With the news that free agent Trevor Ariza will sign with the Houston Rockets, Porter’s game needs to improve enough to help the Wizards in the present.
“I mean, hey, the door opens up,” Porter said on Saturday following Washington’s summer league opener. “(Trevor) had a tremendous year last year. … Now it’s time for people to step up and fill those shoes.”
If the former Georgetown star’s performance on Saturday in the Wizards 90-74 win over the Atlanta Hawks at the Thomas & Mack Center carries forward, Porter might become Washington’s best post-Ariza world solution.
Playing with confidence and aggression not seen since his college days, Porter led the Wizards with 25 points — including 14 in the third quarter — on 11-of-16 shooting from the field with seven rebounds. The deft mid-range that helped carry him to All-American honors in 2013 helped carry Washington to an easy win. Porter also shined as a passer and controlled the game along with fellow rising second-year wing Glen Rice Jr., who added 22 points.
“Glen and Otto have been working hard all summer,” Wizards summer league head coach Sam Cassell said. “It shows what hard work does. It pays off. … Second half, I told Otto I don’t care how many shots you miss. I just want you to put J’s up. He played well.”
Rarely did Porter play well as a rookie. Actually, he rarely played as a rookie after missing the opening weeks with a hip injury. In 37 games, Porter averaged 2.1 points, never reaching double digits in a single game. That came after hamstring woes kept Porter out for most of last year’s summer league.

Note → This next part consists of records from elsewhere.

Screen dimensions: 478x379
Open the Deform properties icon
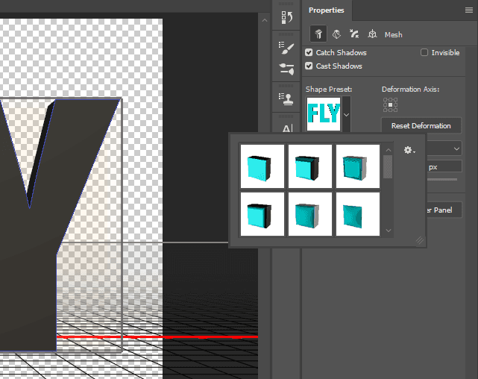[x=336, y=34]
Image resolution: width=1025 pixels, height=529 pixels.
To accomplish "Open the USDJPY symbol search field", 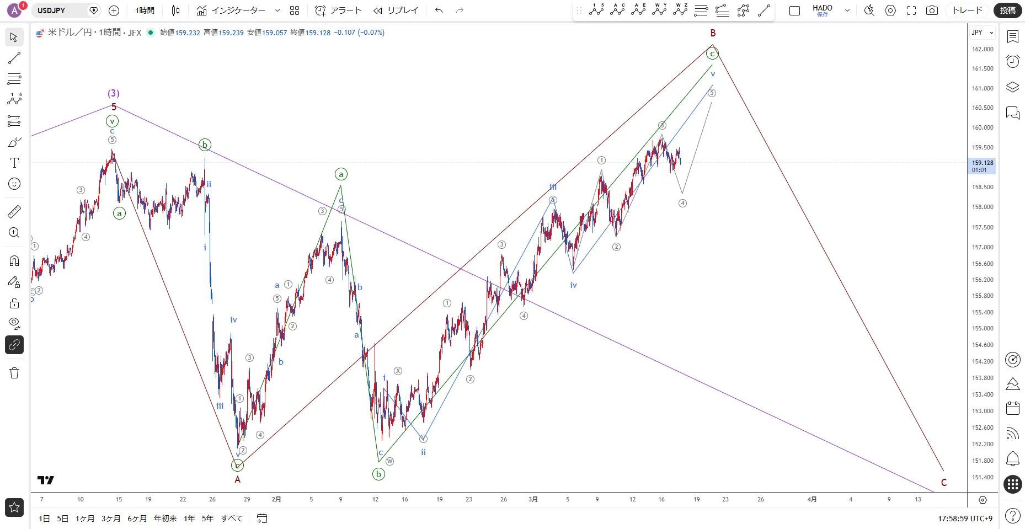I will click(x=60, y=10).
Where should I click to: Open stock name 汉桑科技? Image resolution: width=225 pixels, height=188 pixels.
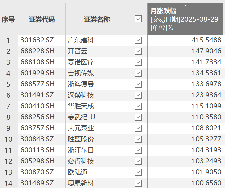81,95
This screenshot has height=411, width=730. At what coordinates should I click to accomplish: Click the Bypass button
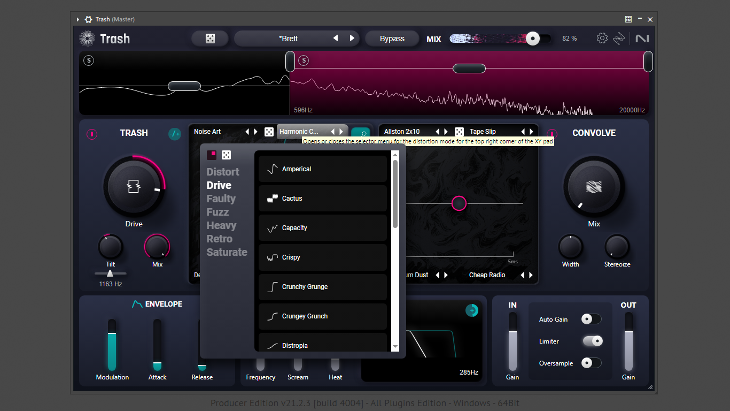392,39
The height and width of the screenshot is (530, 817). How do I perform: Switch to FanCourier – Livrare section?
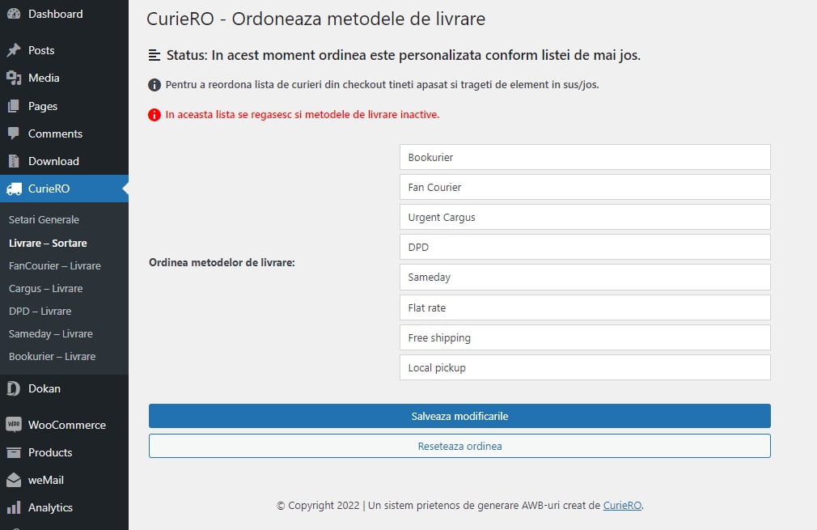(55, 265)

The soft-spoken forward loudly dominated in his return to Las Vegas.
“That’s why Sam gave me control of the team. ‘Hey, this is your team. It falls on you and Glen. You’ve got to lead these guys to victory,’” Porter said of his leadership role.
The last time he scored at least 25 points, March 2, 2013. Against Rutgers. That season was also the last time Porter said he felt as comfortable on the court as he did Saturday.

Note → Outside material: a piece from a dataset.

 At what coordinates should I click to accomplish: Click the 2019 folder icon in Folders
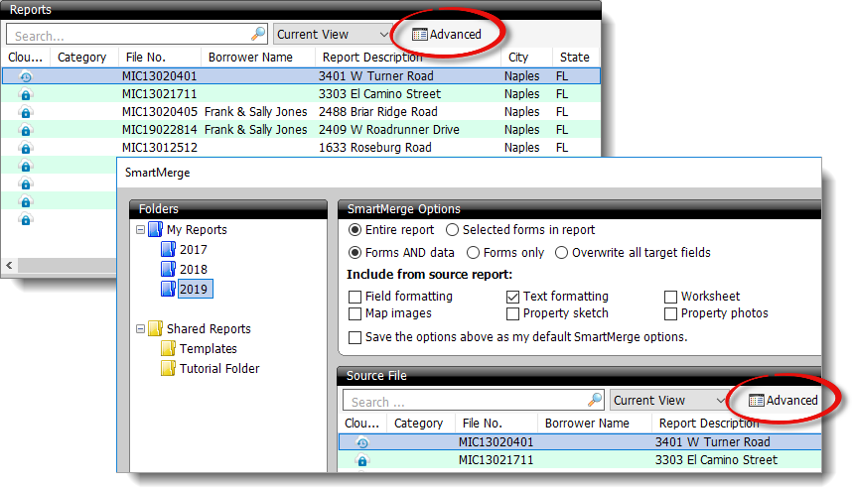tap(168, 290)
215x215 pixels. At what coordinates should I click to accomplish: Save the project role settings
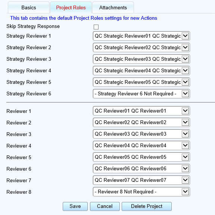pyautogui.click(x=75, y=206)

“He took a whole year off last year,” Cassell said, referring to Porter’s limited role. “His mechanics (are) coming back, his fundamentals (are) coming back. Glen and Otto, they’re my least worries on this basketball team.”
Moments after the game, Porter learned that Ariza, a mentor last season, was no longer his teammate.
“He was one of my veteran guys,” Porter said. “I was kind of hoping he would (stay). But at the same time, hey, this is a business.”
Part of the reason why minutes were scarce last season stemmed from playing behind Ariza and Martell Webster. Now Ariza is gone and Webster is recovering from his third back surgery since 2010. Now might be time for Porter to show Washington’s front office that they don’t need to worry or add a notable player in free agency. The small forward solution already exists.
“To have (Trevor) gone – he taught me so much, especially on offense and defense,” Porter said. “Being there, showing me the right things, tricks ins and outs. Got to put them to work, put them to use.”